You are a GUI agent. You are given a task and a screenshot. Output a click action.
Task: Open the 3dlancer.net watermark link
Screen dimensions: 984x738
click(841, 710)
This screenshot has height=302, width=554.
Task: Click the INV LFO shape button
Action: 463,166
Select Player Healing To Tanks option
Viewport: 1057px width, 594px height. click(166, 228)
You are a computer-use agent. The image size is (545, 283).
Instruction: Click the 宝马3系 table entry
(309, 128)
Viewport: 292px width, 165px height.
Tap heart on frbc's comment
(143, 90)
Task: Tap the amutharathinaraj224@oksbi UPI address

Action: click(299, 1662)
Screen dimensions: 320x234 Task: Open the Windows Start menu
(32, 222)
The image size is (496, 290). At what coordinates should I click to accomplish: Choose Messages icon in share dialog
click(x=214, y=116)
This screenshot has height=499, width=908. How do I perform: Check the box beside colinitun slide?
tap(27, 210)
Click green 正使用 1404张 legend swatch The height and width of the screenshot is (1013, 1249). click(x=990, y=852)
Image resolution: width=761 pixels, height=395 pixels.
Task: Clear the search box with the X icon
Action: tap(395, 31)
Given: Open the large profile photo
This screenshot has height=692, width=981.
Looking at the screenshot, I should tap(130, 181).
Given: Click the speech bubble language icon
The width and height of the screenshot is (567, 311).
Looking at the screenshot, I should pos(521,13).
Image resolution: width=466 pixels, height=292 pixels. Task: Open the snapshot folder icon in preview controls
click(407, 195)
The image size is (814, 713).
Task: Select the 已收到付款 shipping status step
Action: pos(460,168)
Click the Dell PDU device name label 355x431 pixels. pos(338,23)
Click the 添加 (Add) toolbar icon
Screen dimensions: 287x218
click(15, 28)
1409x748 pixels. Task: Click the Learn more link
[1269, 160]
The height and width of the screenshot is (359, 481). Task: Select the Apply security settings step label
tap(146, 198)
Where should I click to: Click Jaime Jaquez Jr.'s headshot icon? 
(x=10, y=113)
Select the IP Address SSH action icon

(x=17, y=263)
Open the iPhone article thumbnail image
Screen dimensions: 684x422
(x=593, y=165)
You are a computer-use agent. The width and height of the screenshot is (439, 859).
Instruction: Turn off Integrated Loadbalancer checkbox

**WORK ORDER**
Return all lines of the material that have "agent" in them.

**WORKED SOLUTION**
You are a GUI agent. You are given a task and a screenshot. Output a click action.
You are a computer-use agent. The image size is (545, 283).
You are a computer-use agent. The width and height of the screenshot is (439, 859).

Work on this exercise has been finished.